Is it true that asymptomatic persons from Secapa became the subjects for the clinical trials?
We separated the asymptomatic people from the rest. We had thousands of subjects. Of the some 1,100 subjects, we only met up with 784 in the hospital. Of that, some 400 persons were asymptomatic and did not fulfil our requirements.
The medication’s efficacy was questioned because your researchers were using drugs which had been discontinued in Covid-19 trials...
Hold on, it was not as if they had been banned, you know. It was only that their use had been stopped in the solidarity trials. In our findings, when combined with other drugs, it turned out they supported each other’s efficacy. We had no subjects suffering heart problems. Chloroquine has a side effect for heart disease patients. None of our patients had heart issues.
Was this why demographically, the clinical trial subjects were considered insufficient?
We could seek them out later (if it became necessary). We were given a time frame. We had to act quickly. The BPOM gave us a minimum target of 600 subjects. Once we achieved the targets, we reported the findings. If in the course of the evaluation there are certain things amiss, we would rectify them. These are medications used by doctors. Even without this research, doctors were already using them. God willing, we can guarantee their safety.
The efficacy of the combination of these drugs to cure Covid-19 patients came under question. What were the findings?
From what we can reveal, it’s positive-negative. What initially was positive became negative. We can show those findings. If with that, the public found the results to be unsatisfactory, we need to show more data that we already have from clinical trials, data related to lab findings. If we only looked at the end results, though, indeed the results are outstanding.
Why not publish the details of these findings?
Currently there are too many curious spying eyes. Obviously we cannot provide too much detailed data. Once you become very detailed, there are too many parties ready to go into production, executing the remaining phases. So initially, we only furnished detailed reports to the organizations that hired us, namely BIN and the military. If we had published the findings from the outset, not in journals, it has that potential issue, aside from a lay community that would find very detailed data incomprehensible. But in principle, the data is available. We have submitted them to our sponsors.
Did the polemic surrounding the research emerge because no detailed data was published?
That was one of the issues. But, again, this was not the aim of the research. It was research paid for by sponsors, with very specific aims. If you are given a project to design a bridge, really, would you go ahead and publish your draft drawings? But obviously, we will eventually do this. Even though that was not the main goal of the research.
Are you hoping the BPOM will issue a permit to produce the drug?

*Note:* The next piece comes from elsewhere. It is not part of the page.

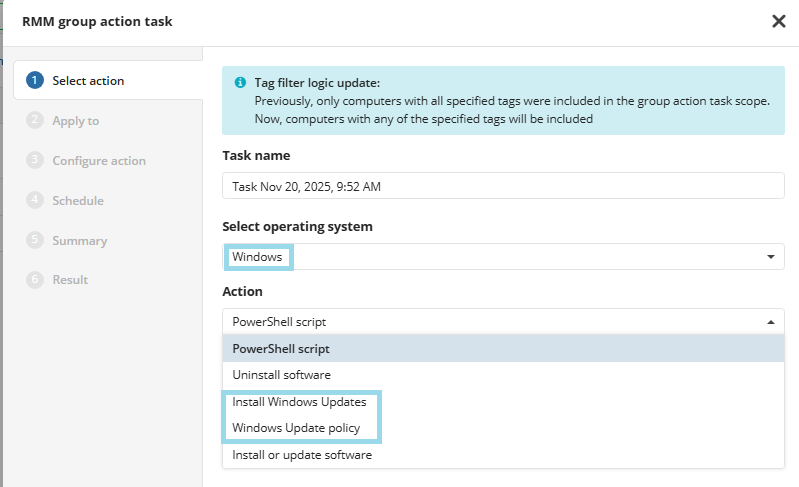Screen dimensions: 799x487
Task: Click the step 3 number circle
Action: 35,160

We asked our colleagues at the BPOM to look at the issue as objectively as possible. If some of the items still need perfecting, and there are further steps that need to be executed, we will carry them out willingly. Because if there was even the slightest risk, the onus would also be on us. Caution is of utmost necessity. With objectivity and real caution, we are really optimistic a production permit will be issued. If there are no outstanding side effects, they do not cause death, moreover considering these medications are what many doctors already use, why then should there be further lengthy waiting. But production is no longer a matter concerning Unair.